Some propagandists play on pride. Often we can spot appeals to pride by looking for such key phrases as: “Any intelligent person knows that . . .” or, “A person with your education can’t help but see that . . .” A reverse appeal to pride plays on our fear of seeming stupid. Professionals in persuasion are well aware of that.
...
They sift the facts, exploiting the useful ones and concealing the others. They also distort and twist facts, specializing in lies and half-truths. Your emotions, not your logical thinking abilities, are their target.

The propagandist makes sure that his message appears to be the right and moral one and that it gives you a sense of importance and belonging if you follow it. You are one of the smart ones, you are not alone, you are comfortable and secure—so they say.

Source: The Manipulation of Information: Awake!—2000+the next page

Just to be extra clear this time, you said:

Surely a consistent interpretation is the most likely.

It sure is, which is why I don't believe your interpretation regarding verses in the bible where Jesus is referred to as "a god" (falsely translated "God" at John 1:1c in most Trinitarian bible translations) or "Mighty God", such as at Isaiah 9:6, a "shepherd" (just like Jehovah is a shepherd but that doesn't make them the same shepherd), a Lord (just like Jehovah is a Lord, but that doesn't make....etc.), a King, "Eternal Father", a savior, etc. (every title or noun that just happens to apply to Jehovah as well but doesn't mention a specific name, all of whom are twisted to pretend they mean that the sovereign Lord, shepherd, King, God and Father Jehovah, is the same individual as the Lord, King, god, Mighty God and shepherd Jesus). It is entirely inconsistent with the rest of the bible, including those 3 verses I just quoted in my last comment, Eph.1:3, 1Co 8:5, 6 and Psalm 83:18. It's also conveniently ignoring the meaning for the words that have been translated "god, a god, the god, the God and God".

I don't have to interpret Ephesians 1:3, conveniently ignore or avoid any response to it (tip-toe or tapdance around the issue, distracting from the clear bible teachings in it: Jesus has a God, there is someone who is "the God...of our Lord Jesus Christ"). I just need to quote it to refute your twisted interpretations described above:

Blessed be the God and Father of our Lord Jesus Christ,... (Eph.1:3)

"...whose name alone is JEHOVAH..." (Ps 83:18; KJV)

“Even though there are those who are called ‘gods,’ whether in heaven or on earth, just as there are many ‘gods’ and many ‘lords,’ there is actually to us one God the Father.” (1Co 8:5, 6)

"...whose name alone is JEHOVAH..." (Ps 83:18; KJV)

It spells it out quite clearly. Along with the thousands of other verses in the bible that consistently clear up the matter that I can't use in one comment.
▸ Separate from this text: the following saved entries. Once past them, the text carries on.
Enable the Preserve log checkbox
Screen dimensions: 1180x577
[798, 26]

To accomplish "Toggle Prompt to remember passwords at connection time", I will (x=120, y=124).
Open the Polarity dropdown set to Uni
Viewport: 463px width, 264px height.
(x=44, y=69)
Jesus "was a god" as were the angels and many others (even humans as clearly demonstrated and quoted from the bible in the videos you refuse to acknowledge), just like John 1:1 and Ps.8:5 says. Which is entirely consistent with the teachings above. He is even prophetically referred to as "Mighty God". But that doesn't make him Jehovah God, God Almighty. That's something the bible doesn't say or teach. If you want to read or want people to read that into the bible you have to twist then and specialize "in lies and half-truths". Just as I am observing you and many other people doing. I can't just ignore what I'm observing and not give people a heads-up about it.
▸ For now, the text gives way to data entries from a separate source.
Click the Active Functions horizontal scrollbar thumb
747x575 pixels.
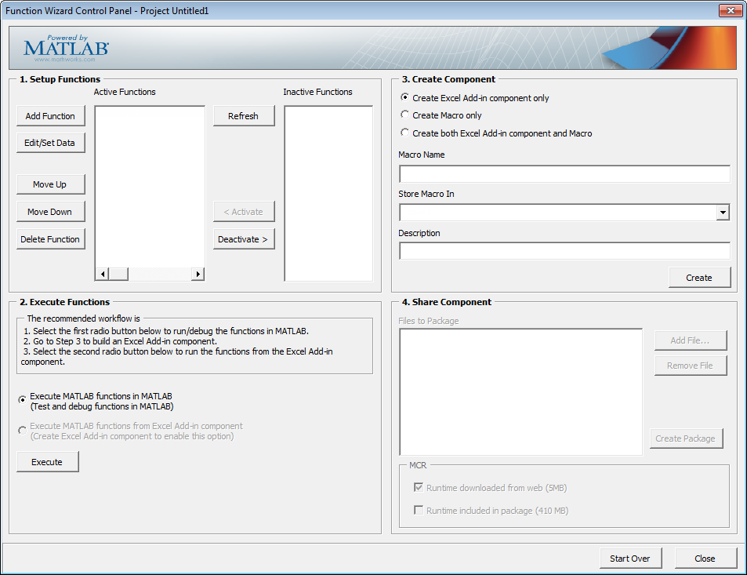118,274
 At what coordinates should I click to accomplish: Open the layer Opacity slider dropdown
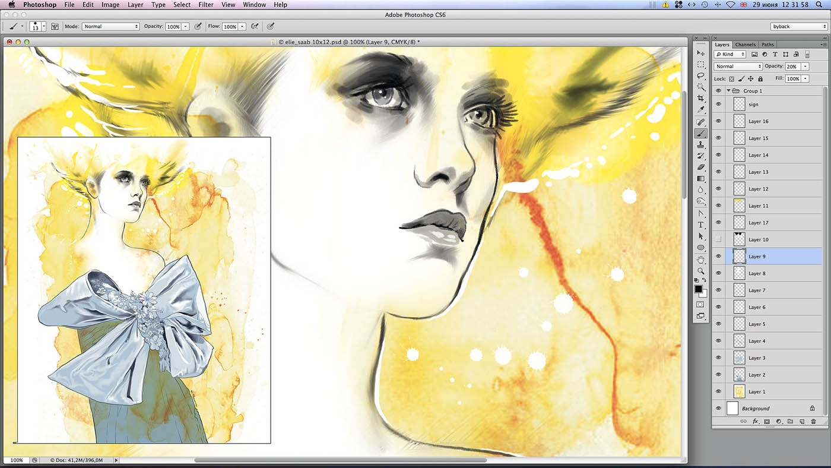tap(805, 67)
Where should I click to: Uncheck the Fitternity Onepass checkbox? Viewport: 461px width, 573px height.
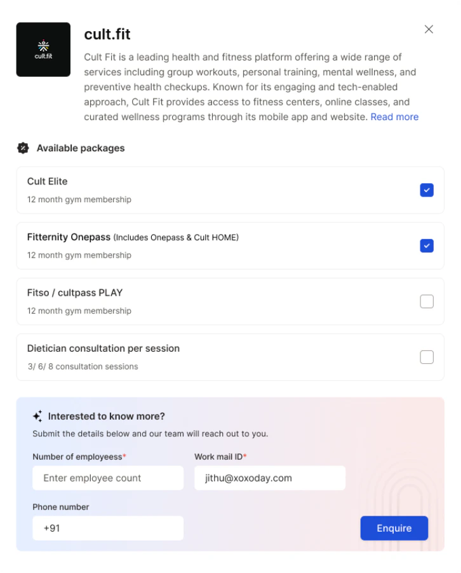(x=426, y=245)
I'm also not the one who has to interpret Ps 8:5 in an inconsistent manner with Paul's quotation of it and avoid and distract from that subject as well. Where angels are referred to with the Hebrew word for "gods". Clearly indicating that angels are also gods, just like Jesus, but referring to them as "gods" (or in Jesus case "a god" or "Mighty God") doesn't make any of them Jehovah God either. It doesn't put them on equal footing or rank either.

1 Cor.11:3

But I want you to know that the head of every man is the Christ; in turn, the head of a woman is the man; in turn, the head of the Christ is God.
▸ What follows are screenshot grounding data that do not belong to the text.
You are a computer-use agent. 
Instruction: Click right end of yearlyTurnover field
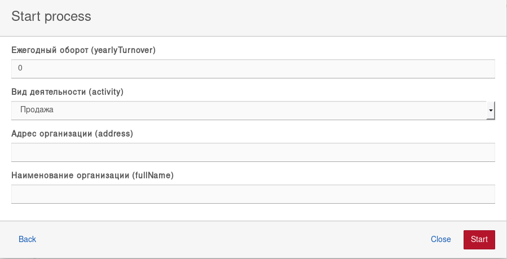pos(485,69)

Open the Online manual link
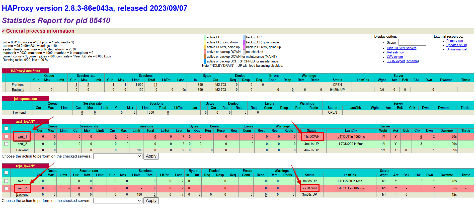(x=456, y=49)
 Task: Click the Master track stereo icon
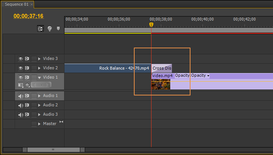pyautogui.click(x=61, y=122)

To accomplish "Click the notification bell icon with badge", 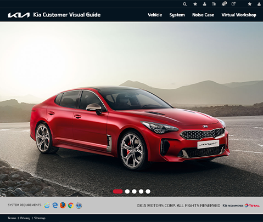I will [224, 4].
Crystal clear, no interpretation required. It's Trinitarians, Binitarians, and Jewish Christians among others that have to reinterpret the bolded part of the phrase to still pretend it means that "Christ is God" (the God mentioned there as "the head of Christ", not just any god or God). And then conveniently ignore applying that logic to the first part of the sentence that says "the head of every man is the Christ" to not consistently argue that "every man is the Christ". Or just ignore the whole verse and quickly quote something completely irrelevant to the above teaching about who is in charge here, who outranks who. Just playing the next card in the house of cards that resembles the house of cards of those promoting and teaching evolutionary philosophies who also won't get into details and specifics and quickly avoid and distract from the facts that are inconvenient for them. Using red herrings and distracting distorted facts, half-truths and even outright lies/falsehoods or respond with irrational sometimes even contradictory interpretations of how it is supposedly to be understood so that it doesn't refute Trinitarian dogma a.k.a. "a first-rate mystery" (according to the official Assemblies of God website quoted further below).

Details:
John 1:1c: "...and the Word was a god"

edit on 28-1-2018 by whereislogic because: (no reason given)



posted on Jan, 28 2018 @ 08:57 AM
link   

originally posted by: chr0naut

No, the appellation "the one and only true God", among many other highly definite phrases of similar intent, spread throughout the Bible clearly indicate that there are no other true gods from the point of view of Judaism or Christianity.

False/incorrect and another twist distracting from what's important to understand from that verse where the phrase is actually different and it's clearly Jesus referring to someone else (which you left out from your argument cause it doesn't work so well to mention that along with that phrase for your underlying argumentation about the identity of God and Jesus).

Does the Bible teach that each of those said to be part of the Trinity is God?

Jesus said in prayer: “Father, . . . this is eternal life, that they know thee the only true God, and Jesus Christ whom thou hast sent.” (John 17:1-3, RS; italics added.) (Most translations here use the expression “the only true God” with reference to the Father. NE reads “who alone art truly God.” He cannot be “the only true God,” the one “who alone [is] truly God,” if there are two others who are God to the same degree as he is, can he? Any others referred to as “gods” must be either false or merely a reflection of the true God.)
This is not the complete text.